TLS (Transport Layer Security), also known as SSL (Secure Sockets Layer), is a big part of internet security and data privacy. The ‘lock’ mark that you (hopefully) see in the address bar of your browser, is what keeps the data between your pc and the website server secure. In other words, it makes sure that no one intercepts or alters the information being transmitted between two entities.
This is done by TLS handshake, a process between both the parties – client and server – validate each other and start communicating through the secure SSL/TLS tunnel. This verification process is made possible by TLS (now SSL) certificates installed on servers. These certificates are issued by trusted certificate authorities and once the device recognizes its legitimacy, the communication between the client and the server is started.
Needless to say, this process is much more complicated and involves a series of steps. However, we won’t get into it – at least for now.
In mobile apps, an app developer specifies a list of trusted certificates that are used to verify the identity of the server. Android and iOS apps carry a default list of trusted root certificate authorities installed by the manufacturer of the device. Only the certificates issued by these authorities are trusted for communication.
TLS Pinning, however, takes a step further from this security mechanism. Here, an app developer specifies certain certificates and the data transfer is allowed only if these certificates are found to be on the server. If not found, the data connection is halted from being established.
Why TLS Pinning?
The default security provisions of reputed mobile apps work well in most of the case but there’s a scope for the hackers and fraudsters to mark their footsteps into it and execute a Man-in-the-middle (MiTM) attack. One of the main ways this is done is by means of installing a malicious root certificate through phishing. Once this rogue root certificate is issued, the interception of the data becomes an easy job for a hacker.
TLS Pinning eliminates this possibility as it only allows certain certificates to be trusted. This becomes highly imperative when dealing with sensitive information such as financial data, healthcare records, personal information, etc.
How to Implement TLS Pinning in Android
Certificate pinning is executed by providing a set of certificates by hash of the public key (SubjectPublicKeyInfo of the X.509 certificate). A certificate chain is then valid only if the certificate chain contains at least one of the pinned public keys.
Note that, when using certificate pinning, you must always include a backup key so that if you are forced to switch to new keys or change CAs (when pinning to a CA certificate or an intermediate of that CA), your app’s connectivity is unaffected. Otherwise, you must push out an update to the app to restore connectivity.

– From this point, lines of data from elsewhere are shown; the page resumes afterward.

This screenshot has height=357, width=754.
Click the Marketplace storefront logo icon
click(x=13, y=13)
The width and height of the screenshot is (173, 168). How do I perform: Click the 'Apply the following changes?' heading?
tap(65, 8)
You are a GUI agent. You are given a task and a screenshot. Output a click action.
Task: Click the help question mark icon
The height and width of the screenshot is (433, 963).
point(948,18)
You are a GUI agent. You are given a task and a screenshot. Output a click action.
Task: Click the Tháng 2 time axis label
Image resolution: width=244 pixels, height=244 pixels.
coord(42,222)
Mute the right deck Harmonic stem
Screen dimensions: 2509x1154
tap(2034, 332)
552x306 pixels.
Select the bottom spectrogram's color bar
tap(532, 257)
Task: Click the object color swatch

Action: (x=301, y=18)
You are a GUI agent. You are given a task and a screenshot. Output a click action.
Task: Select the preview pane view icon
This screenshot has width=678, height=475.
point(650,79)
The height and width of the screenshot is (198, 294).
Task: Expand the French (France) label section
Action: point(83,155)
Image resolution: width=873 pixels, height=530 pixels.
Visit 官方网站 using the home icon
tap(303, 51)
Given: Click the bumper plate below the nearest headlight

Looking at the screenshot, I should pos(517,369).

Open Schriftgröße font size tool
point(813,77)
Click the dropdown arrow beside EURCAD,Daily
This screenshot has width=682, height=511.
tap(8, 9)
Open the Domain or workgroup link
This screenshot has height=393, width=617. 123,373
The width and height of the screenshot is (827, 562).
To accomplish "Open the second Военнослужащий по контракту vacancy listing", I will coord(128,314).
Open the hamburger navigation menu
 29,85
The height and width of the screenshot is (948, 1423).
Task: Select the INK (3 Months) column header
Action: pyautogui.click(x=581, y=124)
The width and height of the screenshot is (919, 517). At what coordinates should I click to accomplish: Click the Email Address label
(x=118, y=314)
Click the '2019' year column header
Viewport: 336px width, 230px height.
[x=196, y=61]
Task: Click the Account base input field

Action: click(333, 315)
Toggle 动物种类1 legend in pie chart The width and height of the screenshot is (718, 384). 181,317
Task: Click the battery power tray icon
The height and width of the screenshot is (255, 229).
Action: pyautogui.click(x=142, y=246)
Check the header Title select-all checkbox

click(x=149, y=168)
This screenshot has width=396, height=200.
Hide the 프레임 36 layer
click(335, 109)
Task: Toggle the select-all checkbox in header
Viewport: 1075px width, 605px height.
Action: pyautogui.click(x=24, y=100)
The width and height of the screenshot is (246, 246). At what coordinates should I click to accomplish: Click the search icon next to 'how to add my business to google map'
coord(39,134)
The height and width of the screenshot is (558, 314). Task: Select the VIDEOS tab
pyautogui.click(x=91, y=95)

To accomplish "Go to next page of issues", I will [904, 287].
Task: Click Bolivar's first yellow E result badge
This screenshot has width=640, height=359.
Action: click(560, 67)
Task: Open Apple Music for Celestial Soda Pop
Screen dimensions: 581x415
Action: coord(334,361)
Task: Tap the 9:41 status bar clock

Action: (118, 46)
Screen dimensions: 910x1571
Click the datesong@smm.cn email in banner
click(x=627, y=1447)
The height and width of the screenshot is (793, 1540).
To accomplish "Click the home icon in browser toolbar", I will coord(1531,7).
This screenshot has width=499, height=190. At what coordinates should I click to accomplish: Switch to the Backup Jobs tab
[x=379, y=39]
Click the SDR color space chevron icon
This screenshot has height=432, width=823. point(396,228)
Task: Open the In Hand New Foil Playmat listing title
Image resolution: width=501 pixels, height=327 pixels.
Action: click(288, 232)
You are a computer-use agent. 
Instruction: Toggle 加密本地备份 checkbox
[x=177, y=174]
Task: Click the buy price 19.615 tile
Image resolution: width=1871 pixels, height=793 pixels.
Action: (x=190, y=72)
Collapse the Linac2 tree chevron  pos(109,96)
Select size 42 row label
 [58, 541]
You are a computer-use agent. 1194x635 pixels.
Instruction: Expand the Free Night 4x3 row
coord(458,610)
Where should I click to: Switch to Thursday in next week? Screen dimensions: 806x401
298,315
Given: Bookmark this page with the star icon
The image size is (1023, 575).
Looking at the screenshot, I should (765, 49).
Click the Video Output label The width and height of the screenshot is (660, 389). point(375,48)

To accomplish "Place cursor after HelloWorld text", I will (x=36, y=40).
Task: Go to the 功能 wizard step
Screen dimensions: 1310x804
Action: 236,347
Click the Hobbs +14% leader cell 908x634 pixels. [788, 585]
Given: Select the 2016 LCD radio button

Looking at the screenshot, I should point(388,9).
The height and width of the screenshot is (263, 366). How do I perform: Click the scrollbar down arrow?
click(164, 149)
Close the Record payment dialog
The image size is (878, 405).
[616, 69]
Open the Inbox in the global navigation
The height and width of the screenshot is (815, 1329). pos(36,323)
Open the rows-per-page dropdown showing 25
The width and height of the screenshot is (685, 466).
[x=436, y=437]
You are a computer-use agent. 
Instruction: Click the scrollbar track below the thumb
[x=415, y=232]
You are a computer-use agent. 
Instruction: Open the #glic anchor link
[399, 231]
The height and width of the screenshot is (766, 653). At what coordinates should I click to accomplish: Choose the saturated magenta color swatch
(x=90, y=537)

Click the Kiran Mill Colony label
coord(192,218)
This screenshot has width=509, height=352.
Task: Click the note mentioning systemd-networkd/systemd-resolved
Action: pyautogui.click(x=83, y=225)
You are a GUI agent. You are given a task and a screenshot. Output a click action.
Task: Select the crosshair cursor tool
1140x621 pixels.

How to Implement TLS Pinning on iOS
The most convenient way of implementing TLS Pinning in iOS is through NSURLSession. You can handle SSL pinning by URLSession:didReceiveChallenge:completionHandler:delegate.
How to Test Mobile App TLS Pinning
Once you’ve pinned your certificate to your mobile app, you must test it to make sure that it’s working the way it’s intended. And do you know what the best way to test is? Yes, you guessed it right, it’s to become an attacker yourself. In other words, you become the ‘man in the middle.’ If you’ve pinned your mobile app appropriately, there’s no way the ‘man in the middle’ (technically you) will find the way through.
To test your app, you first need to intercept the communication happening through your mobile app network. The easiest way to do is to use a network proxy tool. To intercept the data transmission, you must install the proxy tool as a trusted root CA on the mobile device that will run the app. Once installed, this proxy tool will work as a ‘man in the middle’ and will intercept the information.
Now, if the proxy tool is successful in intercepting the information, it means that TLS Pinning hasn’t been implemented properly. And if it doesn’t, you’re good to go!
How to Make Sure that TLS Pinning is Working
Testing in mobile app TLS is something that developers should be doing on a continuous basis and doing it manually is of course not a sound solution. The solution here is to integrate application security testing (DAST) directly into the DevOps pipeline to security test every build, every day.
Final Thoughts
In today’s security world when hackers and fraudsters are always on the prowl, the developers must stay a step ahead of them. Certificate Pinning could be an important tool in the armory of mobile app developers wanting to protect the app data & privacy by thwarting any attempts of ‘Man-in-the-Middle (MiTM) attacks.